UPSC Syllabus: Gs Paper 3- Indian economy
Introduction
India has updated the Consumer Price Index after more than a decade to reflect major economic and consumption changes. The new series uses base year 2024 and consumption patterns from Household Consumption Expenditure Survey 2023–24. Changes in spending behaviour, growth of services, digital markets, and reduced food expenditure made revision necessary. The updated CPI aims to provide a more realistic, stable and representative measure of inflation for households and policymakers.
What is the Consumer Price Index (CPI)?
The Consumer Price Index measures the changes over time in general level of retail prices of selected goods and services that households purchase for the purpose of consumption.
Policy guide: CPI guides income adjustments, social security measures and monetary policy decisions, including interest rates.
Economic mirror: It converts everyday price experiences into an official indicator of inflation.
Published by: The index is published by the Ministry of Statistics & Programme Implementation. The Field Operations Division of the National Sample Survey, under MoSPI.
Structural Changes in the New CPI Series
- Base year: The new CPI uses 2024 as base year, replacing 2012, and reflects consumption patterns of HCES 2023–24.
- Revised Item Basket: The number of weighted items has increased from 299 to 358 at the all-India level, with goods rising from 259 to 308 and services from 40 to 50, which improves the representation of present consumption patterns.
- Market coverage: Price data is collected from 1,465 rural markets and 1,395 urban markets, with inclusion of 12 online marketplaces.
- COICOP 2018 Adoption: The series follows the Classification of Individual Consumption According to Purpose 2018, which replaces 6 broad groups with 12 divisions, 43 groups, 92 classes and 162 sub-classes for better classification and global comparability.
- Food weight: Food and beverages weight reduced to 36.75% from 45.86%, reflecting lower share in household spending.
- Housing expansion: Housing now includes water, electricity, gas and fuels, with weight rising to 17.67% from 10.07%.
- New Items Added: Items such as online media services, value added dairy products, barley and its product, pen-drive and external hard disk, attendant, babysitter and exercise equipment are included in the basket.
- Outdated Items Removed: Items like VCR or DVD player, radio, tape recorder, second-hand clothing, CD or DVD cassettes and coir rope are removed from the basket.
- Digital Data Collection: The series introduces Computer Assisted Personal Interviewing and includes e-commerce prices, online sources and administrative data to improve data quality, timeliness and coverage.
- Methods Used
- The Jevons index (geometric mean of price relatives) is used for compiling elementary indices at the item level.
- The Young or Modified Laspeyres’ index is used for compiling higher level indices.
- This dual-stage methodology ensures accurate, consistent price measurement.
Significance of the Revised CPI
- Realistic inflation: Updated basket and weights ensure inflation reflects current consumption patterns.
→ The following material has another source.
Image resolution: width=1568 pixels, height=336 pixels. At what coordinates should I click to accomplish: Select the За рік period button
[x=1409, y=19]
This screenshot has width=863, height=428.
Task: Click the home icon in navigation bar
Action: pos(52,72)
As Spending behaviour has changed due to economic transformation, digital markets, service expansion and free foodgrain distribution to 80 crore households.
- Lower volatility: Reduced food weight makes headline inflation more stable because food prices are highly volatile.
- Policy accuracy: RBI’s Monetary Policy Committee gets a clearer inflation picture for interest rate decisions.
- Fiscal predictability: More stable inflation improves Budget planning and index-linked payments like dearness allowance.
- Service relevance: Greater service coverage reflects structural change in the economy.
- Better comparison: Alignment with international standards supports global inflation comparison.
- Household relevance: CPI continues to capture how price changes affect daily life and spending.
- Improved data quality: Wider sources and digital collection improve timeliness and accuracy of price information.
- Economic calibration: Inflation signals are more closely matched with prevailing economic conditions.
Operational Issues
- Limited history: Earlier index values are not fully available, so historical comparison is difficult.
- Partial back data: Index values exist from January 2025, but year-on-year comparison is possible only for January 2026.
- Linking factor: MoSPI provides a linking factor to estimate earlier data instead of full back series.
- Data transparency: Providing complete back data would ease comparison across time.
- Revision cycle: CPI should be revised every five years instead of long gaps like the previous eleven years.
Conclusion
The updated CPI reflects changing consumption, expanding services and digital markets, making inflation measurement more realistic and stable. It strengthens monetary and fiscal decision-making while preserving the link with household experience. Regular revision and full historical data will further improve transparency, comparability and reliability of inflation measurement in the future.
Question for practice
Discuss how the new series of the Consumer Price Index (CPI) reflects changes in India’s consumption patterns and why it is important for economic policy and inflation measurement.